Ford, by contrast, has seen its Focus sales decline by more than 40,000 units since 2012 in a segment with razor-thin profit margins. Labor costs disproportionality impact small cars.

“Labor is just one variable in manufacturing a car,” says Bernard Swiecki, senior auto analyst with the Center for Automotive Research in Ann Arbor. “But it is a much higher variable cost in small cars, which is why their production has been moving to Mexico as their sales stagnate and consumers move to SUVs.”

Another variable, says Swiecki, is whether a vehicle is “due to leave NAFTA.”

NAFTA is the North American Free Trade Agreement, which eliminates tariffs between Canada, the U.S. and Mexico. But cars made in the United States still have to pay a tariff if they’re exported to Europe. So Audi chose to make its new, 2017 Q5 crossover in Mexico even though it’s a high-margin SUV. Why? Because it can ship to both the U.S. and Europe tariff-free courtesy of Mexican free trade agreements with 45 countries, compared with U.S. trade deals with only 19 countries.

That $5,000 tariff savings to Europe on a $40,000 luxury vehicle like the Audi is a huge incentive to locate a plant in Mexico.
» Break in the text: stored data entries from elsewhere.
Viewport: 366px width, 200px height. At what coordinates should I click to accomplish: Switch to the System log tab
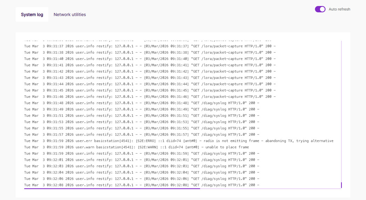pyautogui.click(x=32, y=15)
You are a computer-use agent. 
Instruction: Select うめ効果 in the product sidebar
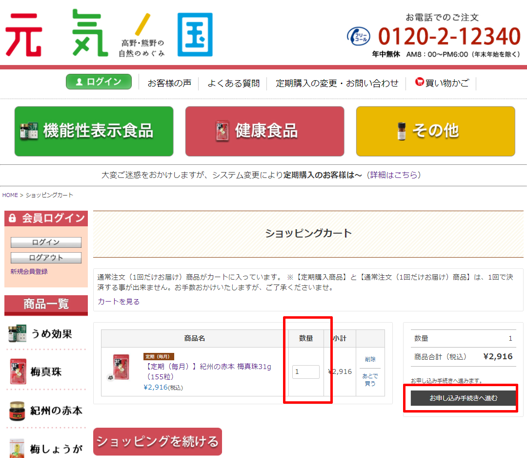pos(46,334)
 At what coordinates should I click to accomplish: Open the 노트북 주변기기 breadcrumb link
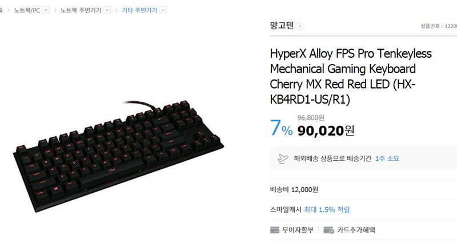tap(81, 10)
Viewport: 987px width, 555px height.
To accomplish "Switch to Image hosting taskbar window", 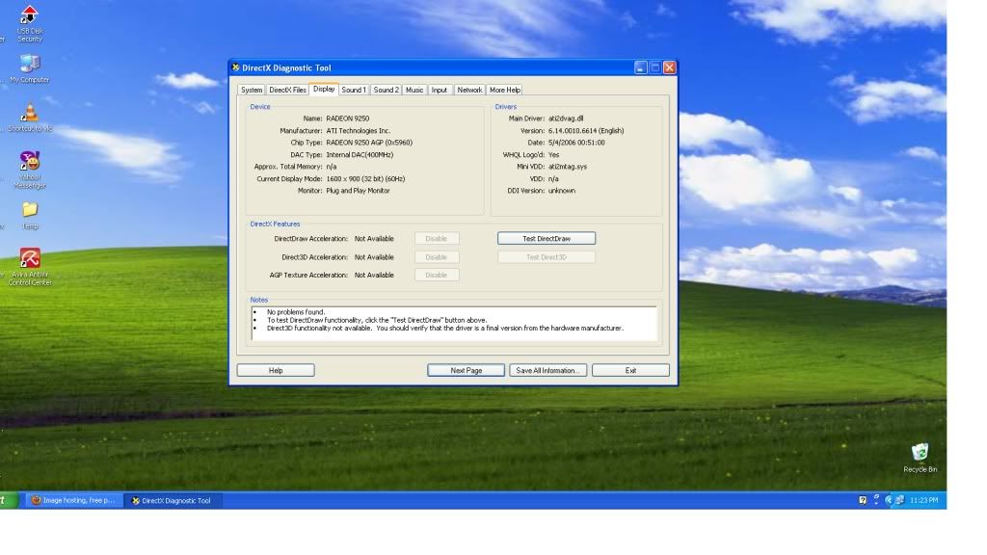I will tap(73, 500).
The same incentive drove Nissan south because Mexico trades tariff-free — unlike the U.S. — with South America. Contrary to U.S. political rhetoric, says Sweicki, fewer tariffs would benefit U.S. workers.

Geography also played a role in Subaru’s decision to locate in the U.S., since the small Japanese automaker operates just two plants: Gunma, Japan, and Lafayette. Ford, meanwhile, has multiple North America facilities that allow it to optimize plant capacity by playing musical chairs with a broad range of products. As Focus vacates the Wayne, Michigan, assembly plant for Mexico, it will be replaced by the new Ford Ranger pickup and Bronco SUV.

“If I were a Wayne worker, I would be glad that the Focus is going to Mexico and being replaced by trucks,” says CAR’s Sweicki. “With higher demand, they are more likely to stay in the U.S.”

Perhaps the biggest reason the Impreza can produce economically in the U.S. is its best-in-class economics. With the highest brand loyalty, highest resale value and highest-in-class safety rating, the AWD Impreza commands unusually high margins among compact cars.

“Subaru is a different beast,” says Swiecki. “It commands a premium price for the Impreza so it doesn’t have to put incentives on the hood like other automakers to move its vehicles.”

In addition to the Focus, other compact cars made in Mexico for U.S. export include the VW Golf, VW Jetta, Nissan Sentra and Mazda 3. The Chevy Cruze, Toyota Corolla, Honda Civic and Hyundai Elantra are all made in the U.S.

“I think people appreciate that the Impreza is now made in the U.S.,” says Subaru’s Hill. “We have workers here and their jobs are to build cars here.”